VORLIEGENDER TEXTAUSZUG |
☆ ☆ ☆ ☆ ☆

Gottes Ja gilt für immer, trotz seines fürchterlichsten Abenteuers, das er mit der Erschaffung des Menschen eingegangen ist…– bis heute. Und es gilt seiner – vom Menschen selbst so sehr geschundenen und ausgebeuteten - Mitwelt, seiner Schöpfung, die der Mensch immer mehr in die Zerstörung führt. Weil es aber mit der Menschwerdung Gottes, Jesu Geburt in der Welt, Gottes Gegenwart in der Welt ist, haben wir eine Zukunft, die aus uns heraus undenkbar wäre. Mehr noch: in unserer Not kann uns Christus begegnen, weil er sich ganz und gar auf das Menschsein eingelassen hat. Mit dieser – beidseitigen – Christus-Beziehung, in die uns Gott hineingestellt hat, ist uns zugleich ein unverlierbares, bleibendes Siegel „aufgedrückt“ worden, das uns Hoffnung schenken kann: im Gesalbt-sein auf Christus haben wir eine göttliche Stärkung erhalten, die uns „heraus-fordert“, in Gottes Geist und Jesu Namen zu handeln, aus Liebe zu uns Menschen Antwort zu geben, indem wir – neue – Wege finden, SEINE Schöpfung zu bewahren.

☆ ☆ ☆ ☆ ☆

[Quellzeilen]
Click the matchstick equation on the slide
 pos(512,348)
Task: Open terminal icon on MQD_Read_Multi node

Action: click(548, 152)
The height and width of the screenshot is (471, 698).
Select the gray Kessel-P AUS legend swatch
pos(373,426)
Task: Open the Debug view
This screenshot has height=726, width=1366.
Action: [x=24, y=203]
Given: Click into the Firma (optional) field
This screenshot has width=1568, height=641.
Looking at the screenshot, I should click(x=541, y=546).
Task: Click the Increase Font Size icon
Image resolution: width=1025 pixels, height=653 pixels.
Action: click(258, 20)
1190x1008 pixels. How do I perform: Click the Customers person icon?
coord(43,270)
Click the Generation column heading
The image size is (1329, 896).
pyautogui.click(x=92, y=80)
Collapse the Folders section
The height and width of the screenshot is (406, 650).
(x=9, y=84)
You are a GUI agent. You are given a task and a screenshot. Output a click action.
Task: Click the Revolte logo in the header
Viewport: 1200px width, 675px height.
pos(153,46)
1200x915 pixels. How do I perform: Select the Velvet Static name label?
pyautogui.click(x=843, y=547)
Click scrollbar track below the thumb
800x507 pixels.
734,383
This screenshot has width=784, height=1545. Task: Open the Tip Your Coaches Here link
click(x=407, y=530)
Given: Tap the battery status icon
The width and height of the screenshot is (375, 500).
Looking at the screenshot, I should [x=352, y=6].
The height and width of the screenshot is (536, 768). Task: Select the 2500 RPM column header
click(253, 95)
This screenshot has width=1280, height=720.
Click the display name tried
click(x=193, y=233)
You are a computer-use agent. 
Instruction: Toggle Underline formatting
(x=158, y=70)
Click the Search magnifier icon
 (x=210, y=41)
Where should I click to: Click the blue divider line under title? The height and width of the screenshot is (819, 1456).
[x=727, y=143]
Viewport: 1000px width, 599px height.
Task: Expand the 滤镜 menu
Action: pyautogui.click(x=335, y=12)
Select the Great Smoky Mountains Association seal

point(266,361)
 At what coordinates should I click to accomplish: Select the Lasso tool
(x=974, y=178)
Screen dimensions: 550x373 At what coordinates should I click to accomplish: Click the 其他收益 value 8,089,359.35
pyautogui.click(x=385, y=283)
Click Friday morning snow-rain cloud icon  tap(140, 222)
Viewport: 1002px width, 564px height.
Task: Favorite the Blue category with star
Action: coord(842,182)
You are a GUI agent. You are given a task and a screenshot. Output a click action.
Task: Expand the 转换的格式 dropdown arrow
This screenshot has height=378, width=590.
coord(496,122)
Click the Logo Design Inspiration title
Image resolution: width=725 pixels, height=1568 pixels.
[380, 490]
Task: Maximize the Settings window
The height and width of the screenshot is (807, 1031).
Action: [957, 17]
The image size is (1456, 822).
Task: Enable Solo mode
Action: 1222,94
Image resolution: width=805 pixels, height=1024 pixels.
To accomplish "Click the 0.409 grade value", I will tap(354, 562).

☆ ☆ ☆ ☆ ☆

WAS ZU TUN IST |
- 1) Entnimm bitte den Quellzeilen alle Zeilen von der Zeile mit „Click the Logo Design Inspiration title“ bis einschließlich zur letzten Zeile, und gib sie unverändert wieder.
- 2) Schreibe den Textauszug über Gottes bleibendes Ja zu Mensch und Schöpfung im Anschluss an seinen letzten Satz weiter.

VORLIEGENDE ANTWORTEN |
- 1)
Click the Logo Design Inspiration title
Image resolution: width=725 pixels, height=1568 pixels.
[380, 490]
Task: Maximize the Settings window
The height and width of the screenshot is (807, 1031).
Action: [957, 17]
The image size is (1456, 822).
Task: Enable Solo mode
Action: 1222,94
Image resolution: width=805 pixels, height=1024 pixels.
To accomplish "Click the 0.409 grade value", I will tap(354, 562).

- 2)
Jes 7,10-14: Gott bleibt sich treu und ergreift selbst die Initiative
Gottes Verheißung, von der in der Les aus dem 2. Korintherbrief die Rede ist, findet seine ganz konkrete Ankündigung bereits beim Propheten Jesaja, der in Jerusalem in der Zeit von von ca. 740-701 v. Chr. das Wort Gottes verkündigt hat: Nicht auf das Bitten des Menschen – hier des Königs Ahas – hin, sondern aus der Initiative Gottes heraus wird das leibhaftige Zeichen sichtbar werden: „Siehe, die Jungfrau hat empfangen, sie gebiert einen Sohn und wird ihm den Namen Immanuel geben“ (Jes 7,14b). Gottes wundersame Heilsgeschichte mit uns Menschen nimmt in Jesus Christus seinen Lauf und findet in ihm seine Vollendung.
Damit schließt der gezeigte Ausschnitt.